__ACTION ITEM__. Output every entry exactly as given.

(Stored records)
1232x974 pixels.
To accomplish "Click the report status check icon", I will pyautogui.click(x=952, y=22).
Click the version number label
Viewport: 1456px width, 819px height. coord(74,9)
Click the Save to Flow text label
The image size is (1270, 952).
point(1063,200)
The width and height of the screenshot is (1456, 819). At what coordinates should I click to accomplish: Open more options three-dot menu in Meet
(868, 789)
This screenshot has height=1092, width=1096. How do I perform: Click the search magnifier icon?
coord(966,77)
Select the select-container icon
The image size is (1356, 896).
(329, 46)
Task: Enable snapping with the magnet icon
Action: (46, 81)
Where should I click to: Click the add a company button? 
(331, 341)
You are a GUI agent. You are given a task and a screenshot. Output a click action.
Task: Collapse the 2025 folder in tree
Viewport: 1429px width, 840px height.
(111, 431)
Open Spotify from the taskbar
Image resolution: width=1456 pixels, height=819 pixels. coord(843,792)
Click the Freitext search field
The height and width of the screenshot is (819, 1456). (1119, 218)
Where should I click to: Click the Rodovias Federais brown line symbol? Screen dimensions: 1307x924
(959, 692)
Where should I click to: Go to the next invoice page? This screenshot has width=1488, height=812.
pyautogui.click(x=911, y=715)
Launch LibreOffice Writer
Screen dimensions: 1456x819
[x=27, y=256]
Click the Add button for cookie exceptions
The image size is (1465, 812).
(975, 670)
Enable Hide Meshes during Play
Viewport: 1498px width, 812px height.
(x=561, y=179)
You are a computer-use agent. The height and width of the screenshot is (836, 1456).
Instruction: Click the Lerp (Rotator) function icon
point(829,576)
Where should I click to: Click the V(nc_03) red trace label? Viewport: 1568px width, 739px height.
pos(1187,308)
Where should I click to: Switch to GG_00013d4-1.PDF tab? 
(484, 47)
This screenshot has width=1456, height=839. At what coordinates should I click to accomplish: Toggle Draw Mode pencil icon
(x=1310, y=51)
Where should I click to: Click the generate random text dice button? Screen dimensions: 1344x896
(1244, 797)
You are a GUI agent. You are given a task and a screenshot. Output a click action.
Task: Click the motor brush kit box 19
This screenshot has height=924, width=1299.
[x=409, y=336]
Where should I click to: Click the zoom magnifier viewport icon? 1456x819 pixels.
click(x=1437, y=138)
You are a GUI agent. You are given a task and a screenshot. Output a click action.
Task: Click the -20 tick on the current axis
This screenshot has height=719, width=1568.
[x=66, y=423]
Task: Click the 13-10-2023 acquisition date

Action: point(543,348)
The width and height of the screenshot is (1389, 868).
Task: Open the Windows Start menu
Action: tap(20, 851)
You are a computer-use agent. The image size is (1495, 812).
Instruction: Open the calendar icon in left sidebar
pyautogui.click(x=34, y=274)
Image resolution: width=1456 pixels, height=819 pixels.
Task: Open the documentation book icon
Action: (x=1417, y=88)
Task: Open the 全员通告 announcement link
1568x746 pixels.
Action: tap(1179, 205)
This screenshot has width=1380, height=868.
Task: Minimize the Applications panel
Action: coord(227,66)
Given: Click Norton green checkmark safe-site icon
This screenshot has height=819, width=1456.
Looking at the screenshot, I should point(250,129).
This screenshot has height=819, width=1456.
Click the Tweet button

__EXPECTED ANSWER__.
1232x974 pixels.
To accomplish "Click the report status check icon", I will pyautogui.click(x=952, y=22).
Click the version number label
Viewport: 1456px width, 819px height. coord(74,9)
Click the Save to Flow text label
The image size is (1270, 952).
point(1063,200)
The width and height of the screenshot is (1456, 819). At what coordinates should I click to accomplish: Open more options three-dot menu in Meet
(868, 789)
This screenshot has height=1092, width=1096. How do I perform: Click the search magnifier icon?
coord(966,77)
Select the select-container icon
The image size is (1356, 896).
(329, 46)
Task: Enable snapping with the magnet icon
Action: (46, 81)
Where should I click to: Click the add a company button? 
(331, 341)
You are a GUI agent. You are given a task and a screenshot. Output a click action.
Task: Collapse the 2025 folder in tree
Viewport: 1429px width, 840px height.
(111, 431)
Open Spotify from the taskbar
Image resolution: width=1456 pixels, height=819 pixels. coord(843,792)
Click the Freitext search field
The height and width of the screenshot is (819, 1456). (1119, 218)
Where should I click to: Click the Rodovias Federais brown line symbol? Screen dimensions: 1307x924
(959, 692)
Where should I click to: Go to the next invoice page? This screenshot has width=1488, height=812.
pyautogui.click(x=911, y=715)
Launch LibreOffice Writer
Screen dimensions: 1456x819
[x=27, y=256]
Click the Add button for cookie exceptions
The image size is (1465, 812).
(975, 670)
Enable Hide Meshes during Play
Viewport: 1498px width, 812px height.
(x=561, y=179)
You are a computer-use agent. The height and width of the screenshot is (836, 1456).
Instruction: Click the Lerp (Rotator) function icon
point(829,576)
Where should I click to: Click the V(nc_03) red trace label? Viewport: 1568px width, 739px height.
pos(1187,308)
Where should I click to: Switch to GG_00013d4-1.PDF tab? 
(484, 47)
This screenshot has width=1456, height=839. At what coordinates should I click to accomplish: Toggle Draw Mode pencil icon
(x=1310, y=51)
Where should I click to: Click the generate random text dice button? Screen dimensions: 1344x896
(1244, 797)
You are a GUI agent. You are given a task and a screenshot. Output a click action.
Task: Click the motor brush kit box 19
This screenshot has height=924, width=1299.
[x=409, y=336]
Where should I click to: Click the zoom magnifier viewport icon? 1456x819 pixels.
click(x=1437, y=138)
You are a GUI agent. You are given a task and a screenshot. Output a click action.
Task: Click the -20 tick on the current axis
This screenshot has height=719, width=1568.
[x=66, y=423]
Task: Click the 13-10-2023 acquisition date

Action: point(543,348)
The width and height of the screenshot is (1389, 868).
Task: Open the Windows Start menu
Action: tap(20, 851)
You are a computer-use agent. The image size is (1495, 812).
Instruction: Open the calendar icon in left sidebar
pyautogui.click(x=34, y=274)
Image resolution: width=1456 pixels, height=819 pixels.
Task: Open the documentation book icon
Action: (x=1417, y=88)
Task: Open the 全员通告 announcement link
1568x746 pixels.
Action: tap(1179, 205)
This screenshot has width=1380, height=868.
Task: Minimize the Applications panel
Action: coord(227,66)
Given: Click Norton green checkmark safe-site icon
This screenshot has height=819, width=1456.
Looking at the screenshot, I should point(250,129).
This screenshot has height=819, width=1456.
Click the Tweet button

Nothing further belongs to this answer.